- TRECHO DO TEXTO -
Porque o segredo dum
homem não é o seu complexo de Édipo ou de
inferioridade, é o próprio limite da sua liberdade, é
o poder da resistência aos suplícios e à morte.
Aos que tiveram uma
atividade clandestina, as circunstâncias da luta traziam uma
experiência nova: não combatiam à luz do dia,
como soldados; perseguidos na solidão, prisioneiros na
solidão, era no abandono, na miséria mais completa, que
resistiam às torturas: sós e nus diante de carrascos
bem barbeados, bem alimentados, bem vestidos, que troçavam da
carne miserável e a quem uma consciência satisfeita e um
poderio social desmesurado davam todas as aparências de ter
razão. Contudo, no mais profundo dessa solidão, eram os
outros, todos os outros, todos os camaradas de que defendiam; uma só
palavra era bastante Para causar dez, cem prisões. Essa
responsabilidade total na solidão total não será
o próprio desvendamento da nossa liberdade?
Esse abandono, essa
solidão e esse risco enorme eram os mesmos para todos, para os
chefes e para os homens; para os que levavam mensagens de que
desconheciam o conteúdo como para os que comandavam toda a
Resistência, a mesma sanção: a prisão, a
deportação, a morte.

- LINHAS DE DADOS -
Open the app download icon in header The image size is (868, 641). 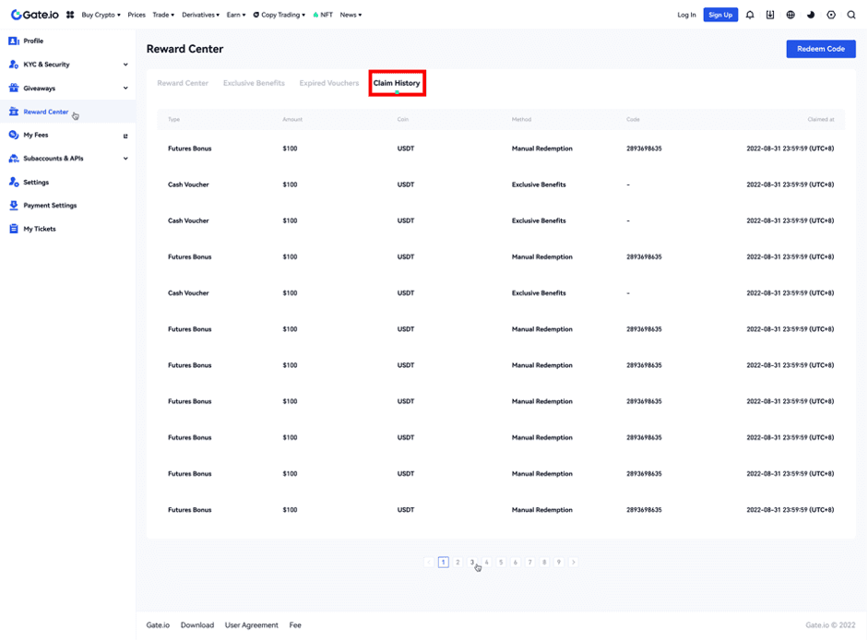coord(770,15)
--
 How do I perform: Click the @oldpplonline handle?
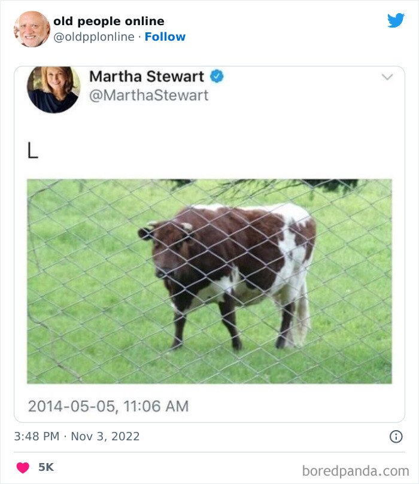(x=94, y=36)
--
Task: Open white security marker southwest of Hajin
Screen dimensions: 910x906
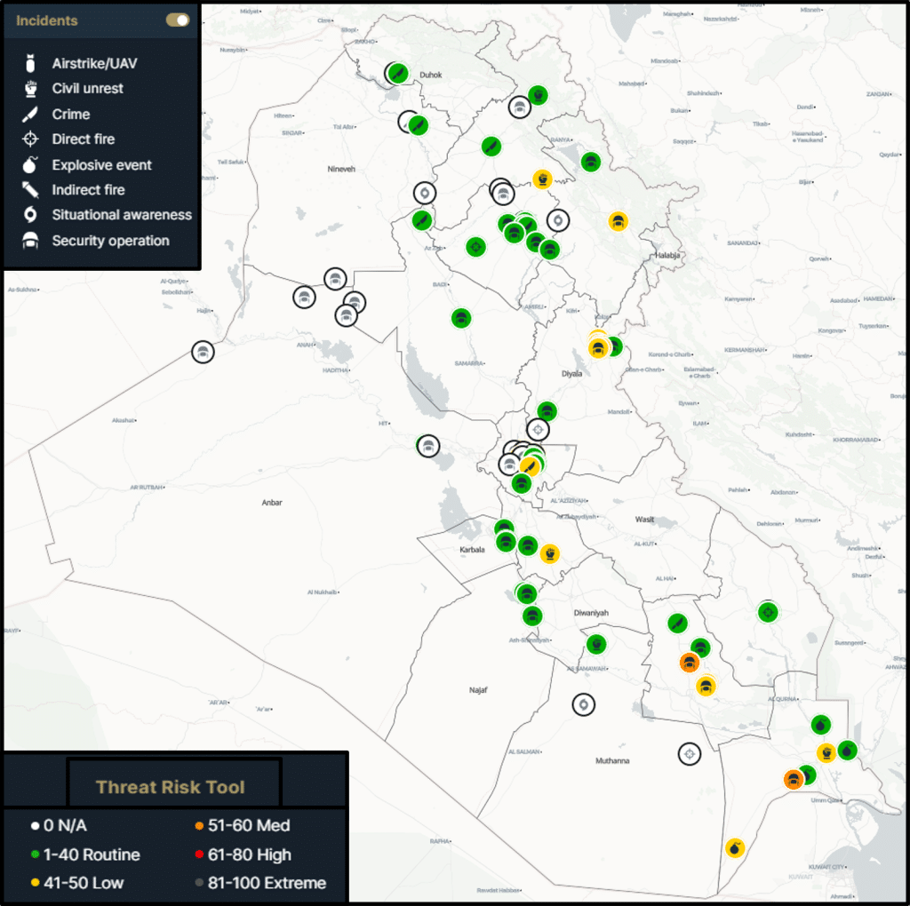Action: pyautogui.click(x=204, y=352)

- ENUNCIADO DA TAREFA -
Transcreva sem alterações o segmento do trecho sobre a Resistência que vai de "Esse abandono, essa" até "deportação, a morte.". A listagem não tem nenhuma relação com o trecho.

- TAREFA RESOLVIDA -
Esse abandono, essa
solidão e esse risco enorme eram os mesmos para todos, para os
chefes e para os homens; para os que levavam mensagens de que
desconheciam o conteúdo como para os que comandavam toda a
Resistência, a mesma sanção: a prisão, a
deportação, a morte.